AI is a topic of such significance that it needs thorough consideration. Readers are aware that we have to provide actionable ideas as to what the problems are, and suggestions about how to deal with them.

(The editors are pleased to share this content, and invite feedback. As ever, any views of outside contributors are subject to editorial disclaimers. We invite debate and feedback, so please email tom.burroughes@wealthbriefing.com. )


AI has global implications, requiring robust safeguards 

Reduced concern of unilateral regulatory consolidation
The European Commission’s proposed Harmonised Rules on Artificial Intelligence (the EU AI Act) aspires to establish the first comprehensive regulatory scheme for artificial intelligence, but its impact is felt beyond the EU’s borders. Indeed some EU policymakers believe it is a critical goal of the EU AI Act to be the first to set a worldwide standard on AI regulation, to the extent that some refer to a “race to regulate AI” (1). This framing implies that there is both value in regulating AI systems, and that being among the first major governments to do so will have broad global impact to the benefit of the EU – often referred to as the “Brussels Effect.” 

However, while some components of the EU AI Act will have profound effects on global markets, Europe by itself will not be setting a comprehensive new international standard for AI. 

Firms with cross-border operations need to take note
The EU AI Act will affect non-EU businesses even if they do not have a legal presence in the EU. The global scope is due to the European Commission’s heightened concern about the possibility for harm embedded in AI systems and its potential impact on the fundamental rights, safety, security, and freedoms of individuals. 

While multinational AI providers may be glad to have one set of rules, the extraterritorial scope will raise potential compliance challenges, particularly for providers of high-risk AI systems established outside of the EU who may not be aware of or able to determine where the outputs of their AI systems are used (see Figure 1).

It is possible that output of the AI system will be used in the EU by users of the AI system without the provider’s knowledge.

Figure 1: Extra-Territorial Application of the EU AI Act

  

Lots of AI-fuelled exciting opportunities exist 

Ongoing compliance remains paramount
The key takeaway from our exploration of the EU AI Act's implications is the importance of proactive measures. Firms, as always, must diligently assess their AI systems and processes, ensuring full alignment with the EU AI Act’s guidelines to mitigate potential risks and liabilities. 

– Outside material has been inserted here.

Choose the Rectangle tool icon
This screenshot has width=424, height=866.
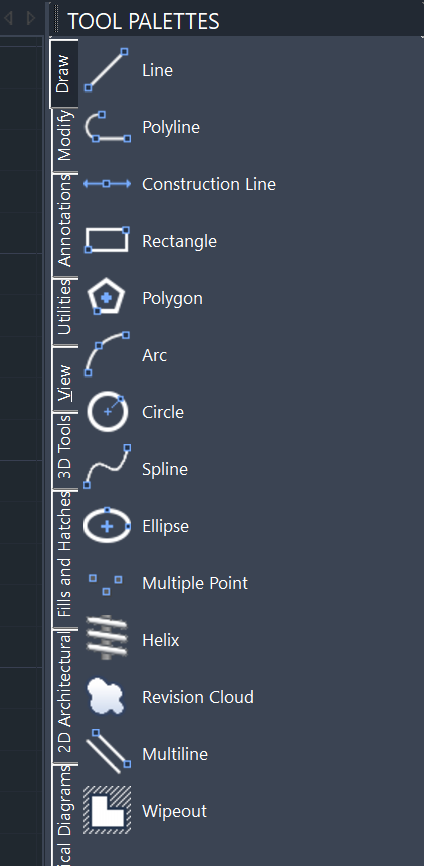107,241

Moreover, by prioritising compliance, they can safeguard their reputation and enhance client confidence in an increasingly AI-driven landscape.

Power of partnerships
Navigating the complexities of AI regulation calls for collaboration and expertise. Partnerships with AI compliance specialists provide organisations with access to deep knowledge and experience in AI compliance. Use of AI compliance specialists can be seen as a strategic move, providing invaluable reassurance in an increasingly complex business world. By leveraging the expertise of trusted advisors, firms can navigate AI regulation successfully, empowering them to make the most of AI's transformative capabilities.

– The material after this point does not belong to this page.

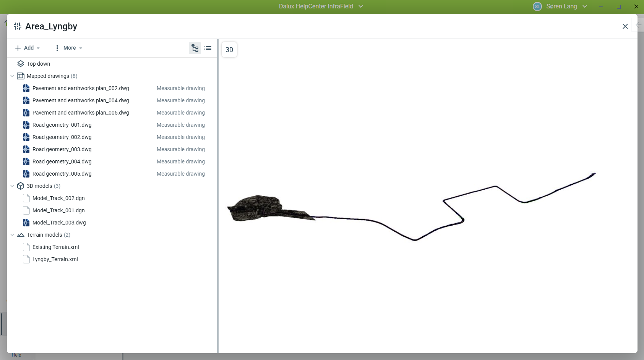Click Søren Lang user avatar
The width and height of the screenshot is (644, 360).
(x=537, y=6)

Proceed with caution, with an innovation-first mindset
As we look forward, the potential of AI across industries is both thrilling and promising. Under the regulatory framework provided by the EU AI Act, the global economy is primed to embrace AI responsibly, ensuring transparency, fairness, and accountability. 

Organisations will be empowered to make well-informed, data-driven decisions, driving enhanced client experiences, and delivering tailored solutions that cater to individual needs and aspirations. We can all agree that the future of AI is built on a foundation of compliance, collaboration, and responsibility. By proactively embracing the EU AI Act, businesses can unlock the true potential of AI, redefining the landscape and elevating the industry to new heights of success.